From Lament to Hope: Lord, in Your Mercy, Hear Our Prayers

A Call to Prayer and Reflection
Historic Evans Chapel
November & December 2020

Lamentations 1:1-2a
How lonely sits the city that once was full of people!
How like a widow she has become,
she that was great among the nations!
she that was a princess among the provinces has become a vassal.
She weeps bitterly in the night, with tears on her cheeks….

 

Lament is more than whining; more than complaining. Lament comes from the deepest places of our souls. Lament comes when we feel lost, alone, and forsaken by everyone who loves us, and some even feel forsaken by our God.

The Book of Lamentations is a sequence of five lyric poems that lament the destruction of Jerusalem by the Babylonians in 586 BCE (see 2 Kings 25:8-21). Lamentations is so charged with words of sorrow, grief, and anger, as well as senses of being despondent, miserable, fragmented, and hopeless – all from the depth of the poets’ souls to express the emotions of the ancient Israelites that there are but a few verses that express hope. They are there, but we have to look for them like looking for the proverbial needle in a haystack in order to hear the people of God’s stubborn and tenacious hold on life that only comes through hope.
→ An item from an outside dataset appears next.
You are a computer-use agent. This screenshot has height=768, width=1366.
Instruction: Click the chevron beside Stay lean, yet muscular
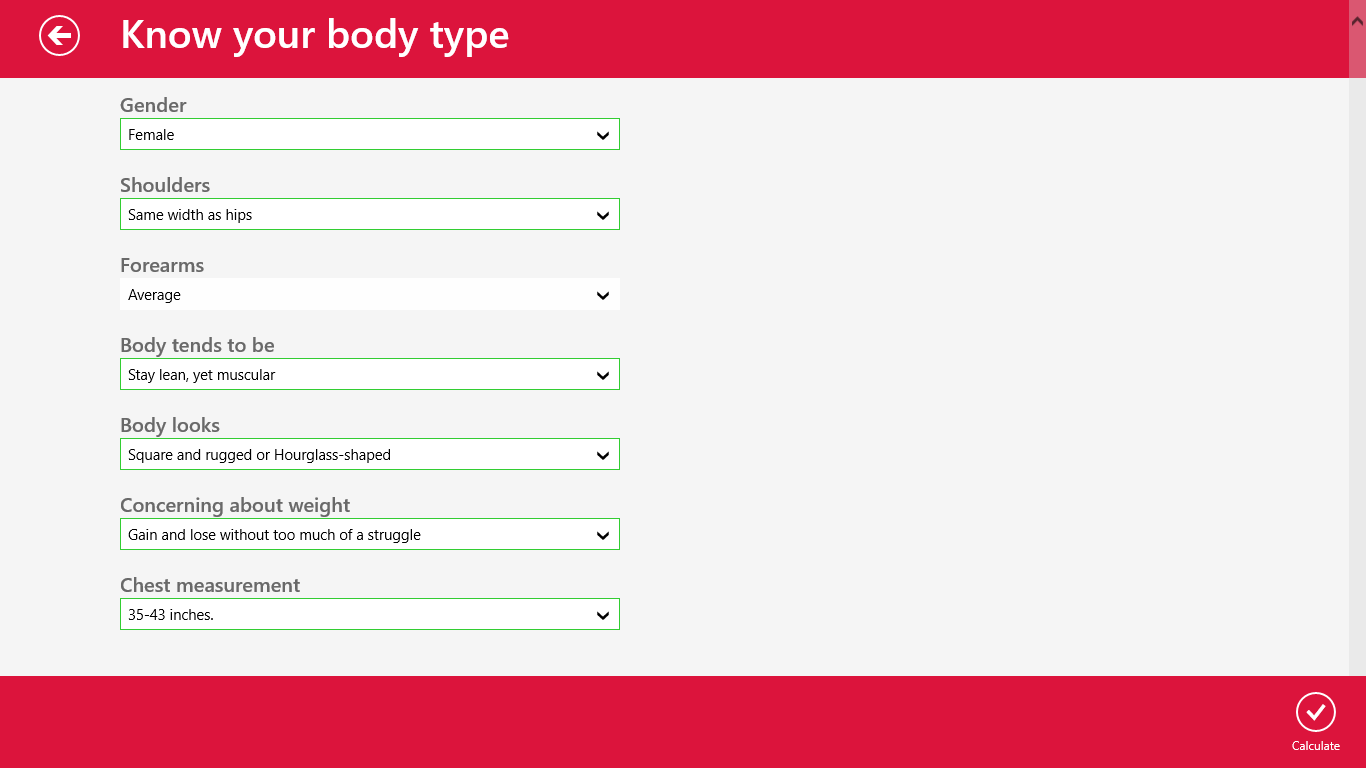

From chapter one of Lamentations all the way to mid-way through chapter three there are no words or signs of hope … and then the glimmer appears:

19 The thought of my affliction and my homelessness is wormwood and gall!
20 My soul continually thinks of it and is bowed down within me.
21 But this I call to mind, and therefore I have hope:

22 The steadfast love of the Lord never ceases, His mercies never come to an end;
23 they are new every morning; great is your faithfulness.
24 “The Lord is my portion,” says my soul, “therefore I will hope in Him.”
(Lamentations 3:19-24)

In this season of being at home – many of us alone – we, too, can feel these same emotions. The beginning of the Book of Lamentations reminds us of our own cities and communities that have all been closed because of the pandemic. A study on lament can help us better express our own emotions and know that they are normal, and together we can find glimmers of hope for the days yet to come when we will be reunited with our loved ones. In the meantime, we can be reunited with our God and discover just who it is that God calls us to be.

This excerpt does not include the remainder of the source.